─── TEXTE FOURNI

C’est ensemble, l’un par l’autre, qu’ils ont ainsi été créés à l’image de Dieu, dans une communion d’amour. Ils sont devenus spirituels et immortels avec leurs corps matériels, dans une harmonie parfaite.
Hélas, c’est encore et toujours ensemble qu’ils ont choisi de suivre leur intelligence créée plutôt que leur communion avec Dieu, en s’emparant du fruit de l’arbre de la connaissance au lieu de s’alimenter à l’arbre de vie en laissant dans l’Eden la connaissance du bien et du mal de manière à développer l’humanité et le monde créé en communion avec Dieu.
Heureusement que Dieu a empêché qu’ils s’alimentent sans fin à l’arbre de vie pour pouvoir les délivrer par le Christ.

──────
─── LISTE DES DONNÉES

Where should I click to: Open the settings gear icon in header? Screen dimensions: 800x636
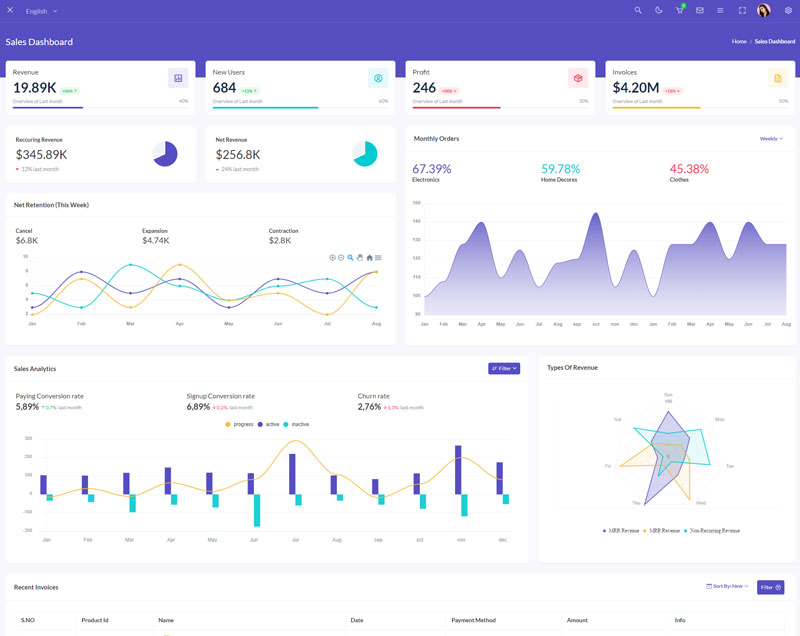pyautogui.click(x=788, y=10)
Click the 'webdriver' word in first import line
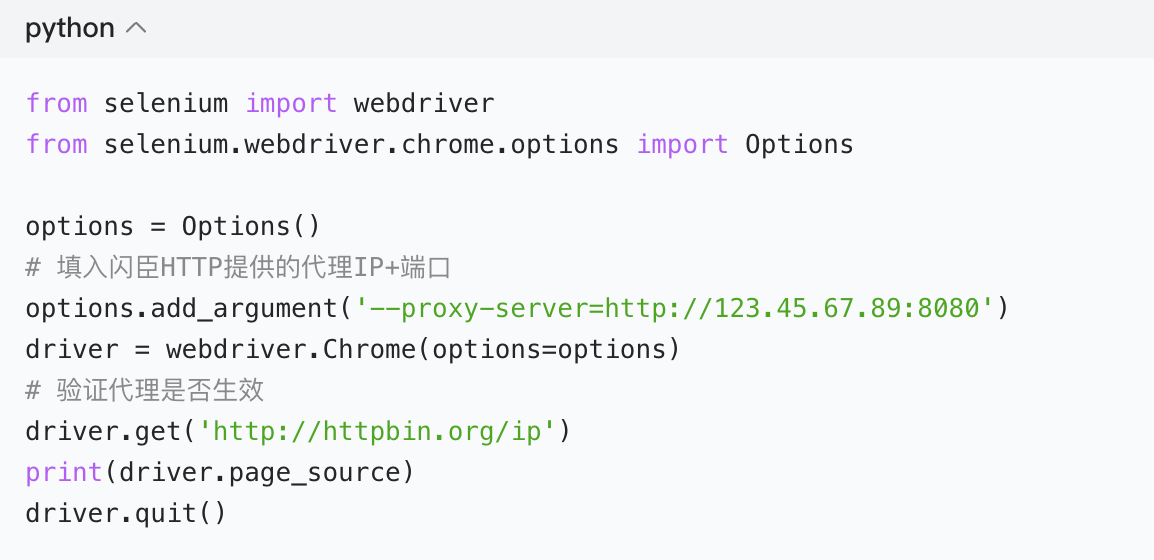The width and height of the screenshot is (1154, 560). 424,103
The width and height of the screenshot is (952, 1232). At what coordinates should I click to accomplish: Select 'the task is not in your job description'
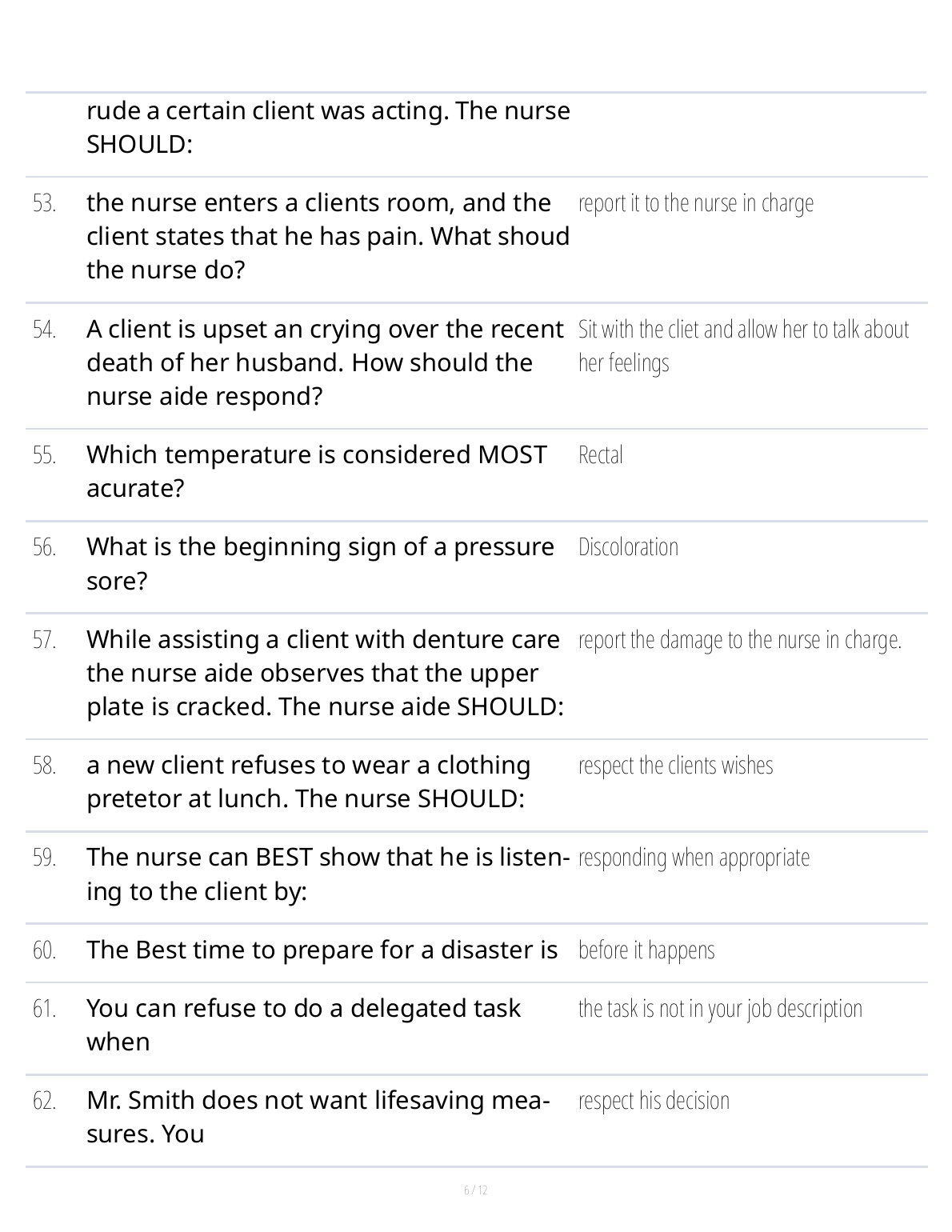click(x=720, y=1009)
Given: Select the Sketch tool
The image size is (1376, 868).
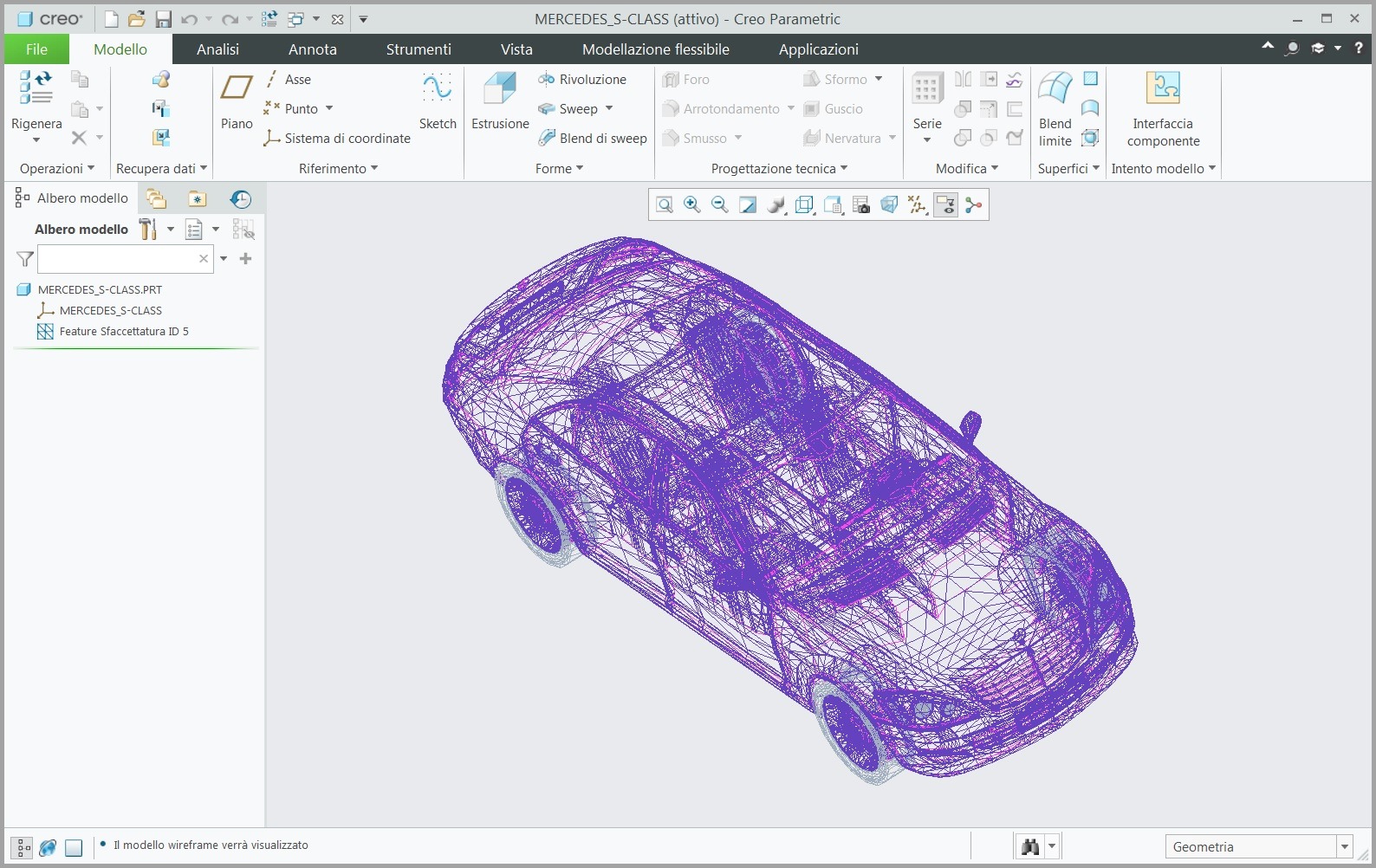Looking at the screenshot, I should 438,101.
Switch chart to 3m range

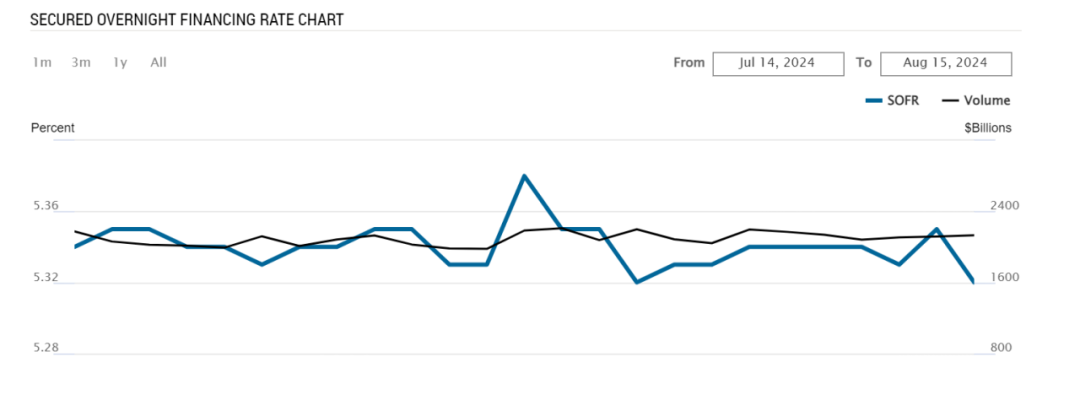(x=81, y=63)
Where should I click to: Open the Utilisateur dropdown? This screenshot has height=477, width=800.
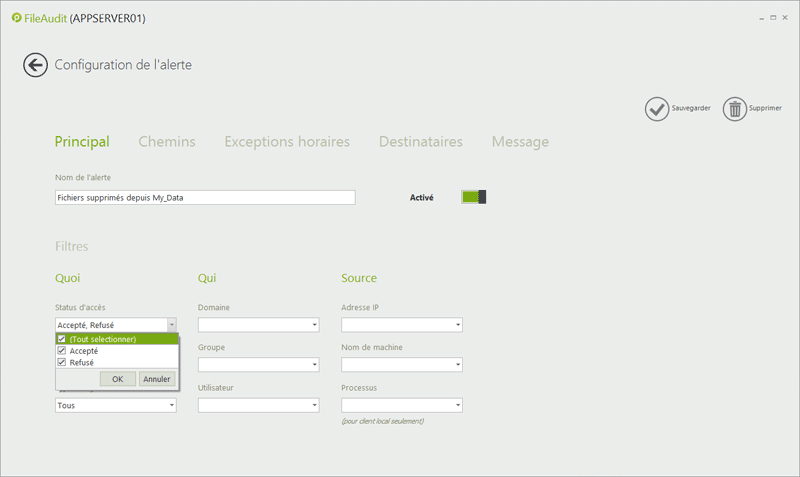314,405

──────

→ **SÉRIE D'EXERCICES**
A. Selon le texte fourni, pour quelle raison Dieu a-t-il empêché qu'ils s'alimentent sans fin à l'arbre de vie ? Répondez en une à trois phrases.
B. Mettez dans un tableau Markdown à deux colonnes, « N° » et « Ligne », la partie des enregistrements qui s'ouvre sur la ligne contenant « The width and height of the screenshot is (952, 1232). » et va jusqu'à la fin des enregistrements, ces deux bornes comprises. Omettez les lignes vides et laissez les images hors de la réponse.

→ **RÉPONSES**
A. Dieu a empêché qu'ils s'alimentent sans fin à l'arbre de vie afin de pouvoir les délivrer par le Christ.

B.
| N° | Ligne |
|---|---|
| 1 | The width and height of the screenshot is (952, 1232). At what coordinates should I click to accomplish: Select 'the task is not in your job description' |
| 2 | click(x=720, y=1009) |
| 3 | Given: Select the Sketch tool |
| 4 | The image size is (1376, 868). |
| 5 | Looking at the screenshot, I should 438,101. |
| 6 | Switch chart to 3m range |
| 7 | (x=81, y=63) |
| 8 | Where should I click to: Open the Utilisateur dropdown? This screenshot has height=477, width=800. |
| 9 | 314,405 |